Sesame releases CSM model: Real-time emotional customization AI speech synthesis moves to a new level - AI Articles

Author：Eve Cole Update Time：2025-05-20 07:50:02

On March 13, Sesame officially released its latest voice synthesis model CSM, which quickly attracted widespread attention from the industry. According to official introduction, CSM adopts an end-to-end multimodal learning architecture based on Transformer, which can deeply understand context information and generate natural and emotional voice. The sound effects are extremely realistic, almost the same as real people, and are amazing.

The CSM model not only supports real-time voice generation, but also handles text and audio input. Users can adjust parameters to control characteristics such as tone, tone, rhythm and emotions, showing extremely high flexibility. This personalized voice generation ability allows CSM to perform well in a variety of application scenarios.

CSM is considered a major breakthrough in the field of AI voice technology. Its pronunciation is extremely natural, and it even reaches the level of "unknown to be artificial synthesis or real person". Some users recorded a video to show that CSM has almost no delay and called it "the strongest model ever experienced." Previously, Sesame had opened the source of the small version of CSM-1B, which supports multiple rounds of dialogue to generate coherent voice, which has received widespread praise.

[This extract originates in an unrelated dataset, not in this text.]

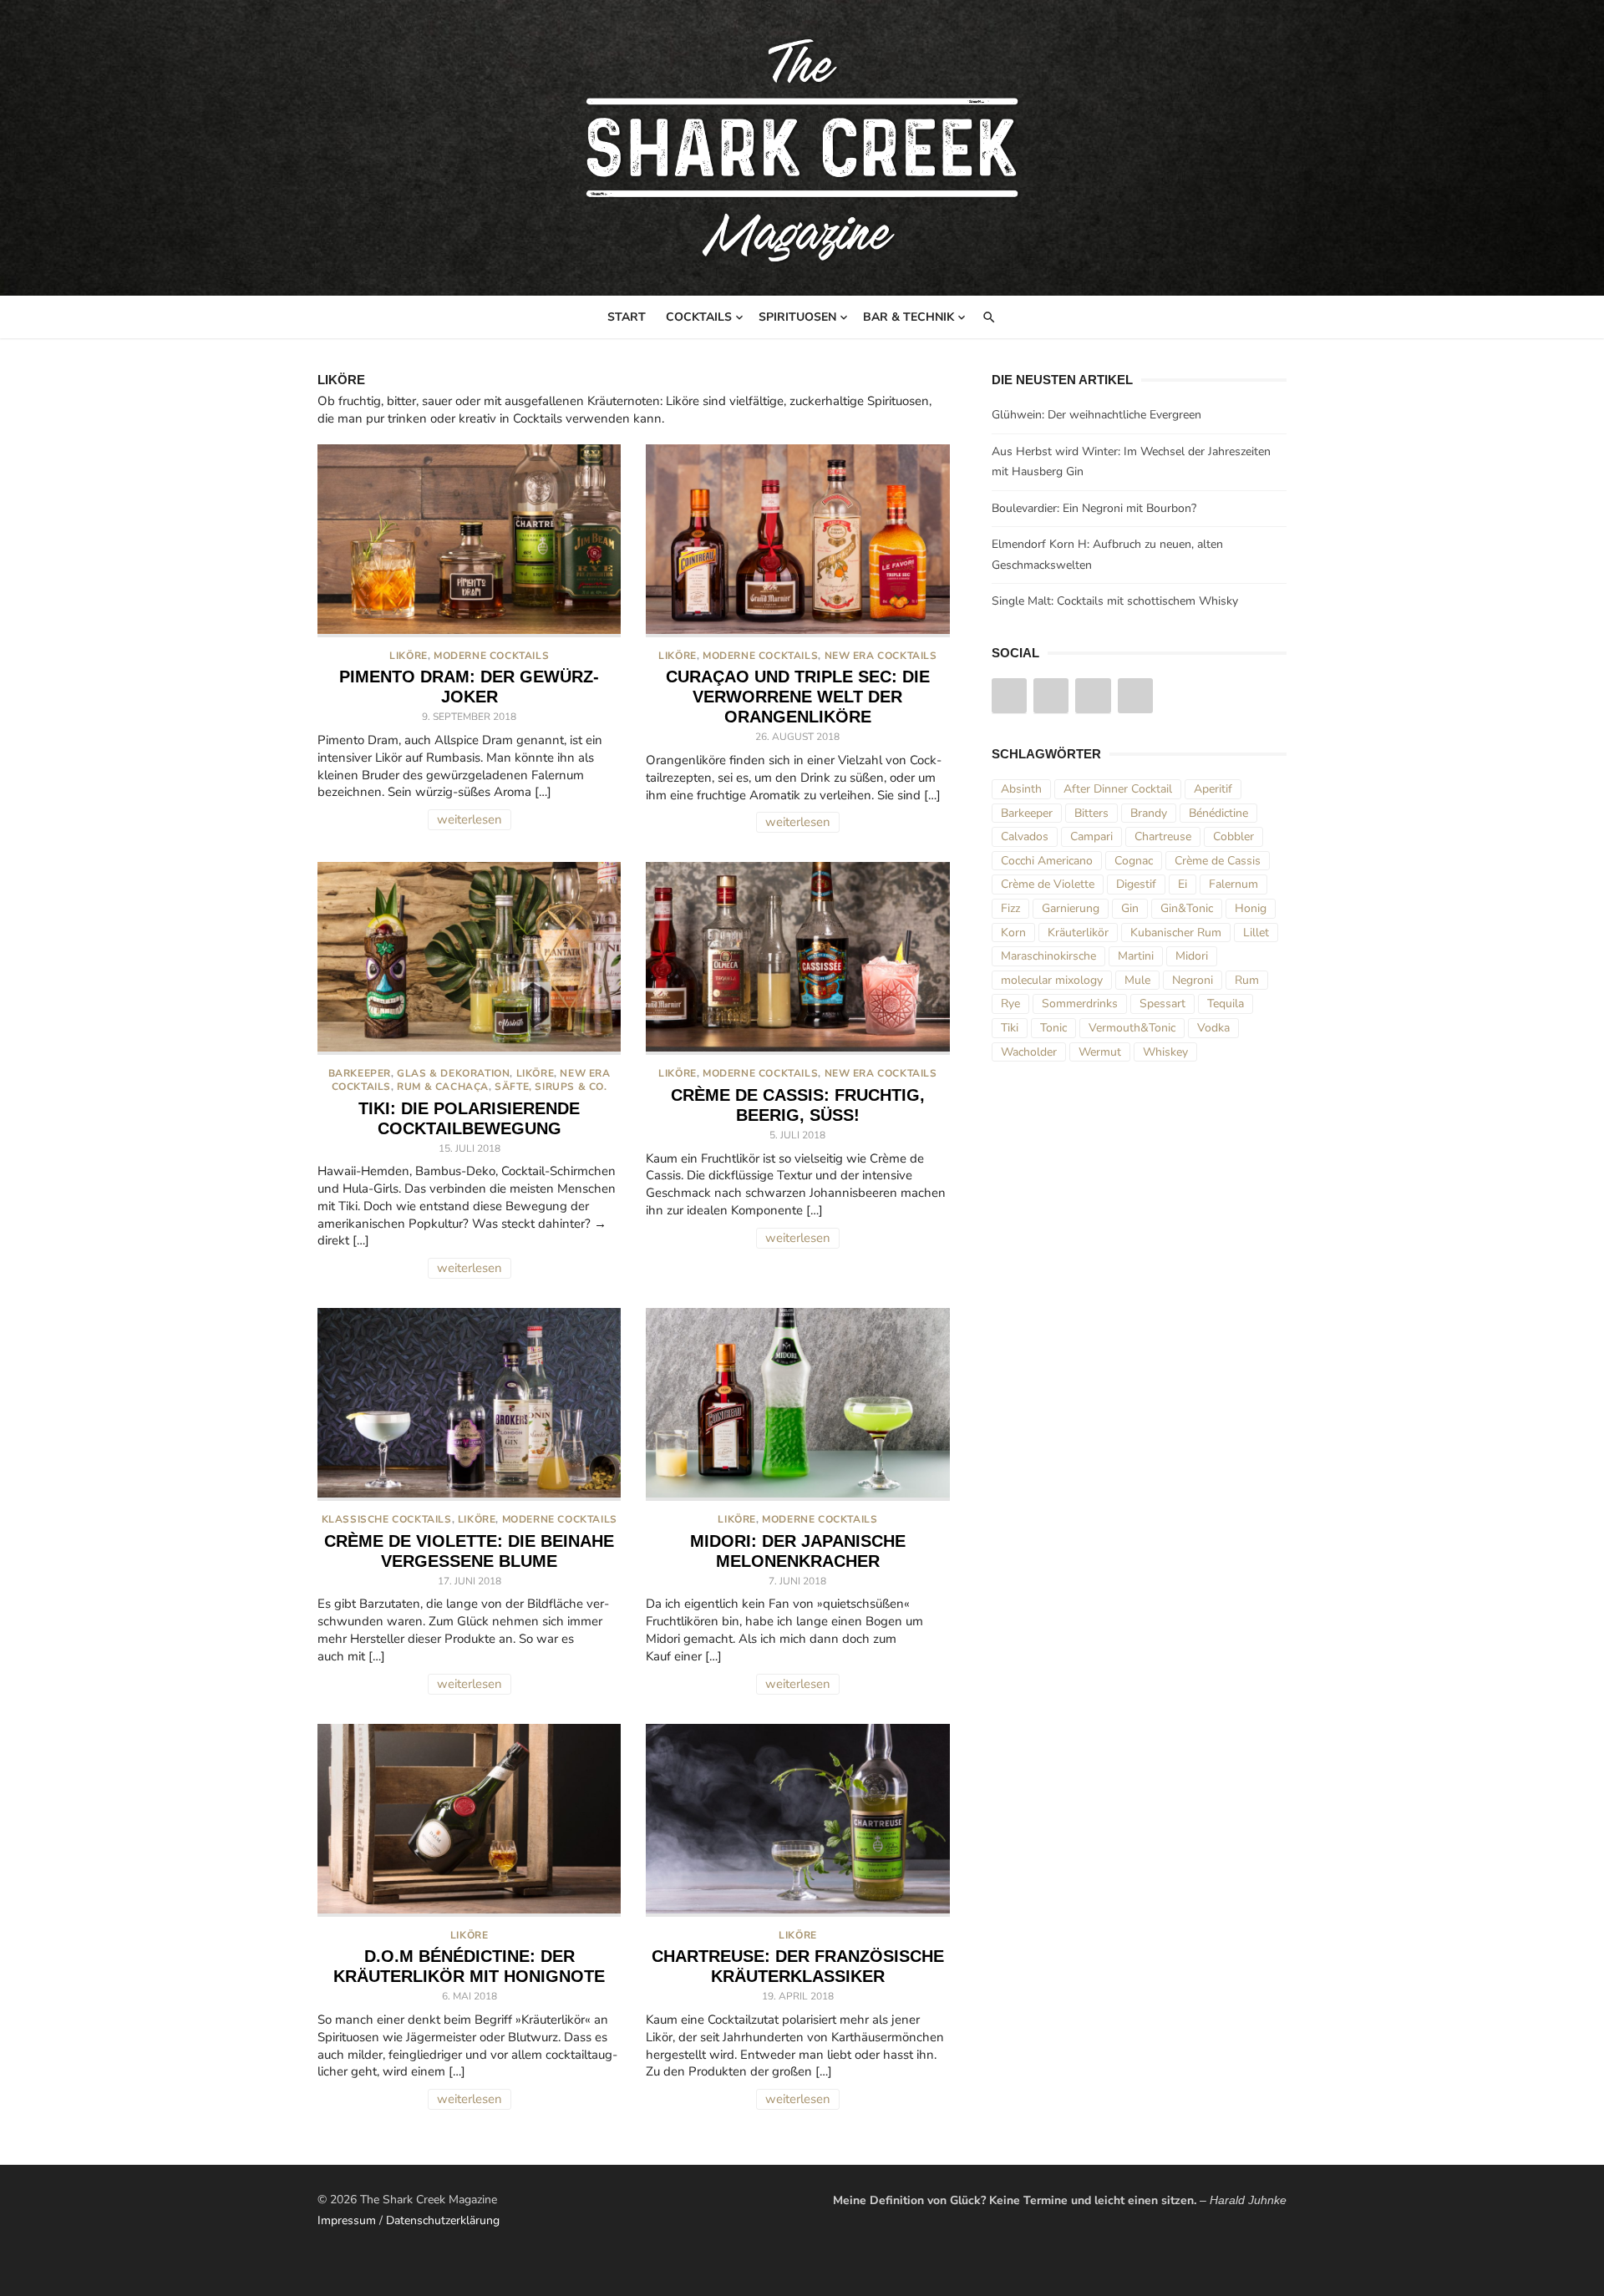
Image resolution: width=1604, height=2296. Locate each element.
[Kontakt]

At present, CSM has mainly trained for English and performed very well. However, CSM still has certain limitations in terms of multilingual support. Currently, the model does not support Chinese, but Sesame said it is expected to expand its language support in the future to meet the needs of more users.

Sesame also said it will open source its research results, a decision that has sparked heated discussions among community developers on GitHub. CSM is not only suitable for conversational AI, but may also promote innovation in voice interaction experience in areas such as education and entertainment. Industry insiders generally believe that CSM may reshape the standards of AI voice assistants and bring a more natural human-computer dialogue experience.